# Predator/Cruiser tank Poll:Buccochromis, F rostratus...?



## Guest (May 2, 2007)

*The Contenders:*​
F. rostratus (3 males + 6-9 females)420.00%Buccochromis lepturus/rhoadesii (3 males + 6-9 females)420.00%Tyranochromis nigrinter (3 males + 6-9 females)315.00%Protomelas spilonotus Likoma/Mara rock (4 males + 8 females)00.00%P. phenochilus+C. Borleyi kadango (3males of each + 6 females of each)420.00%O. lithobates (6-8 males+ 12-14 females)210.00%C. azureus (6-8 males + 12-14 females)315.00%


----------



## Guest (May 2, 2007)

I'm still struggling on stocking my 8ft. tank (250+). I just redid it from a planted discus tank to a sand bottom tank (pool filter sand), with several 50-60lb. white boulders. 
I'v struggled with my list. I figure big tank, go with big fish. The contenders top around 16 inches (F. rostratus) and smallest , 6 inches (O. lithobates- though I've raised some 7 inchers).
I've selected contenders that have a fast sleek shape, color, and mildly agressive conspecific tempermant (so I can keep multiple males). I'm going with either one species or 2 species. I think it may be difficult to get some of these like Protomelas sp. "Spilonotus Likoma". Help me fill this tank.


----------



## Guest (May 2, 2007)

F.rostratus
http://www.cichlid-forum.com/profiles/s ... hp?id=1079

Buccochromis lepturus/rhoadesii
http://www.cichlid-forum.com/profiles/s ... php?id=999
http://www.cichlid-forum.com/profiles/s ... hp?id=1002

Tyranochromis nigrinter
http://www.cichlid-forum.com/profiles/s ... hp?id=1323

Protomelas spilonotus Likoma/Mara rock
http://www.cichlid-forum.com/profiles/s ... hp?id=1237
http://www.cichlid-forum.com/profiles/s ... hp?id=1359

P. phenochilus+C. Borleyi kadango
http://www.cichlid-forum.com/profiles/s ... hp?id=1218
http://www.cichlid-forum.com/profiles/s ... hp?id=1009

O. lithobates 
http://www.cichlid-forum.com/profiles/s ... hp?id=2292

C. azureus
http://www.cichlid-forum.com/profiles/s ... hp?id=1008


----------



## yellow (Mar 3, 2004)

nice choices i picked P. phenochilus+C. Borleyi kadango for the contrast. I used to keep Kadangos and they are beautiful fish. Which P. phenochilus are you going to get, i think only the Tanzania version gets the sparkles as they get older.


----------



## Guest (May 2, 2007)

I'm looking at the polls to help me decide. But availability is gonna also dictate. The Borleyi are easy to get, but Phenochilus Tanzania will be harder. I know a place I can get adult males, females will be difficult. 
I don't like all male tanks. I like watching social behavior in fish. 
A school of fish or colony can look pretty dramatic.
Here are some pics of prior tanks with only 1 to 2 species:


----------



## Guest (May 2, 2007)

sorry lots of glare...I'm not a very good photographer.


----------



## yellow (Mar 3, 2004)

those tropheus ( i think ) are beautiful i donÂ´t believe u changed them for discus , no matter how nice they look they just sit in one place and do nothing.

Actually after looking again those discus are impressive.


----------



## Guest (May 2, 2007)

■ Task details
List every contender in the poll from the forum thread about stocking an 8-foot tank.

■ Data block
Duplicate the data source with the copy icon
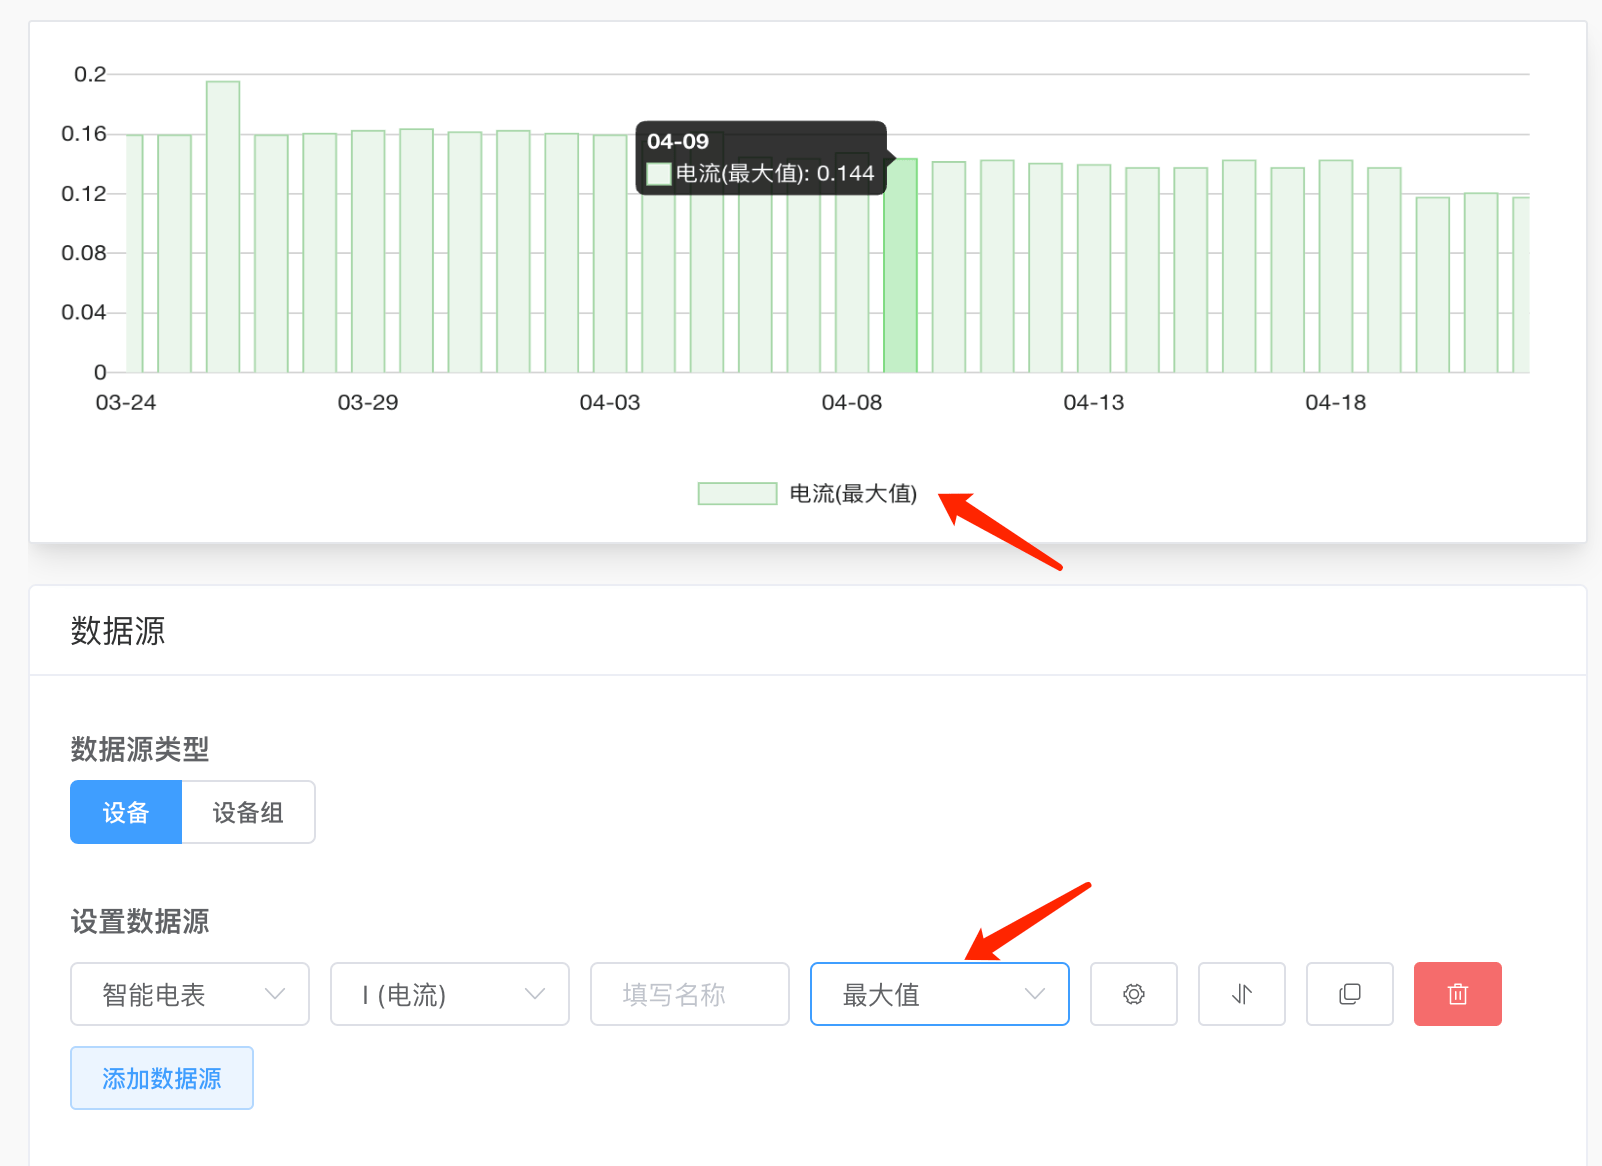Viewport: 1602px width, 1166px height. (x=1349, y=994)
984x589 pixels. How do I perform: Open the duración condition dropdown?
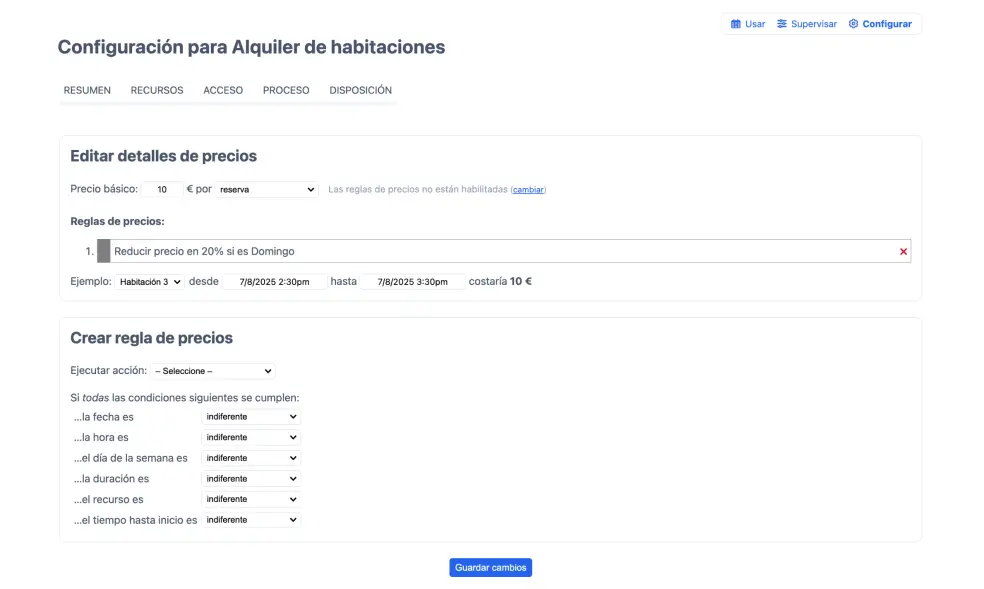[251, 479]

■ Full solution
- F. rostratus
- Buccochromis lepturus/rhoadesii
- Tyranochromis nigrinter
- Protomelas spilonotus Likoma/Mara rock
- P. phenochilus + C. Borleyi kadango
- O. lithobates
- C. azureus